THINGS TO DO:
a – Do these statements agree with the court testimony excerpt? Answer yes or no for each and quote the deciding words. (i) Valencio said the number 973-848-9652 belonged to her mother. (ii) Velez learned the reason for the arrest on the day it happened. (iii) Defense counsel told Valencio she would not be able to testify before the grand jury.
b – Pick up the court testimony excerpt after its final line and carry it forward.
───── READING TEXT
Q. Isn't it true that the address you gave and the phone number that you gave was 973-848-9652?

A. No.

Q. That's not the phone number you gave?

A. Well, that's not my mother's phone number. That's his house phone number.

Q. So that's not the the sign

A. That's not the number to

Q. That's not that's not what Louie Morales presented on your behalf

DEFENSE COUNSEL: Objection, Your Honor.

Q. that that was your correct phone number.

DEFENSE COUNSEL: Objection, Your Honor.

THE COURT: Overruled. Overruled. Answer the question.

Valencio testified that she had no phone of her own, but that she was living with defendant at the time and that was his number. She continued to deny that the prosecutor's office contacted her or left a message on the answering machine, prior to trial. On redirect, Valencio testified that she wanted to write to the judge but did not think that she was allowed to do that. Defense counsel had told her that she would not be able to testify before the grand jury, and that her opportunity to be heard would be at trial.

2. Cross-Examination of Velez

During her cross-examination, Velez testified that she was also present at the house on the day defendant was arrested, but she did not learn the reason for the arrest until several days later. The following exchange between the prosecutor and Velez to which defendant objects on appeal occurred next:

Q. So did you tell the police that he was home with you at the time of the incident when you found out?

A. I didn't I didn't talk to no police.

Q. So you didn't call them at that time, right?

A. No. When he had when they had that day when they on Friday

Q. That's I mean, you don't have to answer any more.

A. Okay.
──────────
───── DATA SHOWN
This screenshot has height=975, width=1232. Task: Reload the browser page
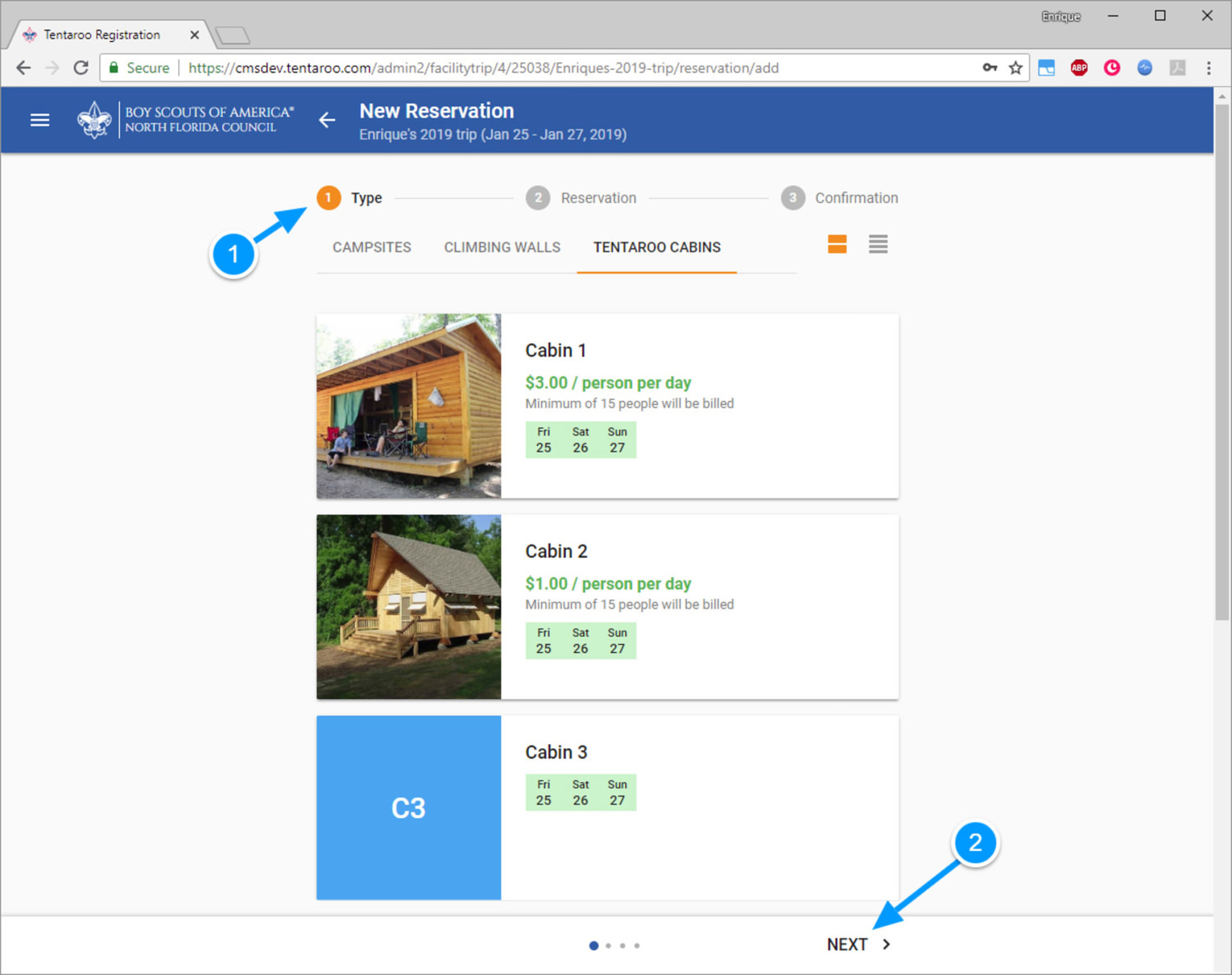[81, 68]
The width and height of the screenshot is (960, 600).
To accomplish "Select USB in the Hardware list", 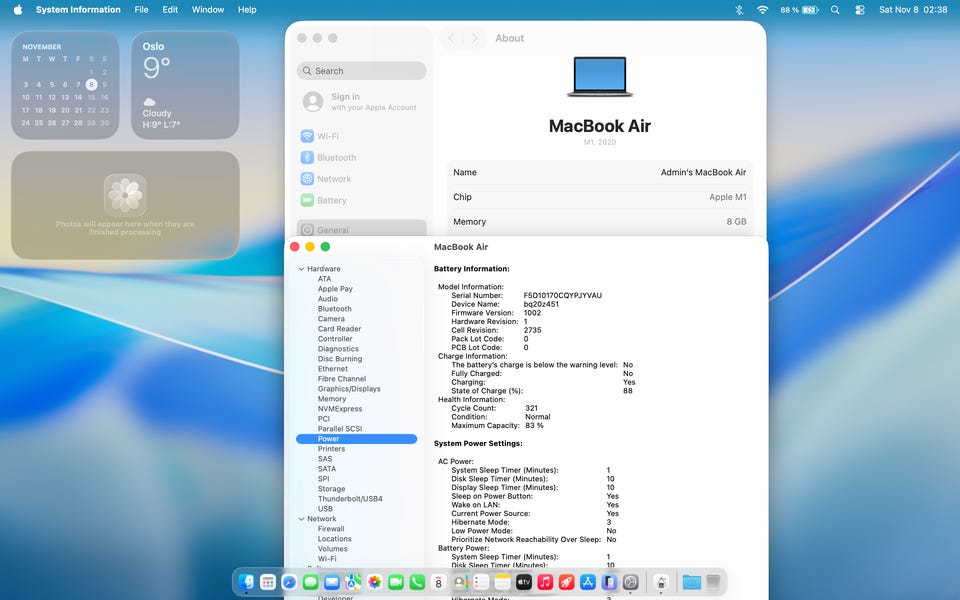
──────────
SOLVED TASKS:
a –
(i) No: "Well, that's not my mother's phone number. That's his house phone number."
(ii) No: "she did not learn the reason for the arrest until several days later."
(iii) Yes: "Defense counsel had told her that she would not be able to testify before the grand jury"

b –
Q. I'm just wondering did you tell anyone in the prosecutor's office where he was at the time of the arrest? You didn't tell anyone from my office, right?

A. I didn't talk to nobody but you yesterday.

Q. All right. Did you have you been to court with him at all?

A. No, this is my first time.

Q. So you haven't come to court and tried to tell the judge what happened, right, before today?

A. No.

Q. So today is the first time you're telling where he was?

A. Yes.

Q. Did you volunteer to testify at the

grand jury or any other type of hearing about where he was at that time?

A. If I volunteered saying that I would testify?

Q. Right.

A. Yeah. When all this when he had spoke to me I had I said I know where you was at, so if anything if you need me, I'm just here to speak the truth for him.

Velez also denied that the prosecutor's office contacted her or left a message on her answering machine. On redirect, Velez testified that she did not believe that she was allowed to testify before that day in court. She continued to deny being contacted by the prosecutor's office. Both Valencio and Velez testified that they had told defense counsel what they knew early on.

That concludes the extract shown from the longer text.